From fbd9075229db0db9c059c96c3caa0b2ec2fb86f1 Mon Sep 17 00:00:00 2001
From: Subho Ghosh <ighoshsubho@gmail.com>
Date: Sat, 9 May 2026 10:47:08 +0000
Subject: [PATCH] Add layernorm backward

---
 README.md               |   2 +-
 quack/rmsnorm.py        | 231 ++++++++++++++++++++++++++++++++++------
 tests/test_layernorm.py |  68 +++++++++++-
 3 files changed, 267 insertions(+), 34 deletions(-)

diff --git a/README.md b/README.md
index 0002e9af..903152ba 100644
--- a/README.md
+++ b/README.md
@@ -29,7 +29,7 @@ pip install 'quack-kernels[heuristics]'
 - 🦆 RMSNorm forward + backward
 - 🦆 Softmax forward + backward
 - 🦆 Cross entropy forward + backward
-- 🦆 Layernorm forward
+- 🦆 Layernorm forward + backward
 - 🦆 Hopper gemm + epilogue
 - 🦆 Blackwell gemm + epilogue
 - 🦆 Blackwell GeForce gemm + epilogue
diff --git a/quack/rmsnorm.py b/quack/rmsnorm.py
index 08dcc6e0..1145b3f7 100644
--- a/quack/rmsnorm.py
+++ b/quack/rmsnorm.py
@@ -538,9 +538,11 @@ def rmsnorm_bwd_ref(x, w, dout, rstd, eps=1e-6):
 
 
 class RMSNormBackward(ReductionBase):
-    def __init__(self, dtype: cutlass.Numeric, N: int):
-        # 2 stages for double buffering when computing mean of x_hat * wdy
-        super().__init__(dtype, N, stage=2, reduction_dtype=Float32)

Entries for locating text and elements
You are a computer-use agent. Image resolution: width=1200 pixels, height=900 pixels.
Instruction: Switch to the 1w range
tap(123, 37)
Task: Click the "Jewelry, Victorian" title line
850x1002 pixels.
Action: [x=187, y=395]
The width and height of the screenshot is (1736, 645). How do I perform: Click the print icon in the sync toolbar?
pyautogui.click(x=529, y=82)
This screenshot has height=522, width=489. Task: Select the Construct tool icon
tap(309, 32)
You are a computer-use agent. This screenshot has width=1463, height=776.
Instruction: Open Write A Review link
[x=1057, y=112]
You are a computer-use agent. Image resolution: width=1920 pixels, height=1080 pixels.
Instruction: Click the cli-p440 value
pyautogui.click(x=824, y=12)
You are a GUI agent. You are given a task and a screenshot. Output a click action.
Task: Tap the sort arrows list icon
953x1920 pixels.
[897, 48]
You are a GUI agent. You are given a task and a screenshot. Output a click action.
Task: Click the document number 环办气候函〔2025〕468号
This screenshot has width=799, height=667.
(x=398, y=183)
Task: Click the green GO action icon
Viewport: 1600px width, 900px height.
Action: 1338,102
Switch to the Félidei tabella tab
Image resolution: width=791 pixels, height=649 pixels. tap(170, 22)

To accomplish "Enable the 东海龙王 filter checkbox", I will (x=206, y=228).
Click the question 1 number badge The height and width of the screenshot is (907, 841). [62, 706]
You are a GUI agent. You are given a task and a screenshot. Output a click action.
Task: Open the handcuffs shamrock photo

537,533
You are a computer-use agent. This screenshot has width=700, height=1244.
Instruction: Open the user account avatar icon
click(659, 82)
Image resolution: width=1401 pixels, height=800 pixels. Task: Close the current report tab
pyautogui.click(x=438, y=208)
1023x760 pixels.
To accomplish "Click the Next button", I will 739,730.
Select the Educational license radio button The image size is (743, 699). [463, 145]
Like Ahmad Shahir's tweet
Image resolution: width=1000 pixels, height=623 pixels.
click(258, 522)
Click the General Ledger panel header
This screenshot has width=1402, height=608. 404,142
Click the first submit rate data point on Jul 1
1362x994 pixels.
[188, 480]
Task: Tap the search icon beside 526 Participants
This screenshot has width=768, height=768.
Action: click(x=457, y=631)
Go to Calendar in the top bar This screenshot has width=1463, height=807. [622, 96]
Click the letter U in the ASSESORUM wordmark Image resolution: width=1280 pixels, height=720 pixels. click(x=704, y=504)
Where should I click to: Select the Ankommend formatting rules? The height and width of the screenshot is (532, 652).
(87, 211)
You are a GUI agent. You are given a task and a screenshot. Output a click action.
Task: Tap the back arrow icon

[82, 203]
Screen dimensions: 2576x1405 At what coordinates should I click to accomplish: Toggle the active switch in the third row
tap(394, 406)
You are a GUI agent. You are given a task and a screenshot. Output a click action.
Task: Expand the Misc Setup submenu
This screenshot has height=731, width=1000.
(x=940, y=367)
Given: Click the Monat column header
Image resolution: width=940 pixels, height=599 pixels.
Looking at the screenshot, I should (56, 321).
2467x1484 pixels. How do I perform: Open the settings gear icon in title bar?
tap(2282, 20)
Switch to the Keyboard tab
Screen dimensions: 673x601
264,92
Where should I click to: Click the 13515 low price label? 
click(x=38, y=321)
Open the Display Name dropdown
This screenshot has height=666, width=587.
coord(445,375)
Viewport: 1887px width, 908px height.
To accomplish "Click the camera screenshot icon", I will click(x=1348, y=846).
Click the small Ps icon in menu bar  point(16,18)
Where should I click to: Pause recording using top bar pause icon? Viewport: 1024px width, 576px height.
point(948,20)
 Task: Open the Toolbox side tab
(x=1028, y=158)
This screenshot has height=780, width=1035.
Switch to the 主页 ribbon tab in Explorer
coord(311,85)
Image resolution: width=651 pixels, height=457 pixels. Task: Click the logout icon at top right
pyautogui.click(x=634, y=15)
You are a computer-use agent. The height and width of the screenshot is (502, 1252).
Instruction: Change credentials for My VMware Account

§ **What you are asked to do**:
Please answer these questions about the patch:
(a) Who is named as the sender of the patch?
(b) How many files, insertions, and deletions does the summary report?
(c) In the README, what line replaces "Layernorm forward"?
This listing was drawn from a separate source, unrelated to the patch.

§ **Exercise answer**:
(a) Subho Ghosh
(b) 3 files, 267 insertions, and 34 deletions
(c) "Layernorm forward + backward"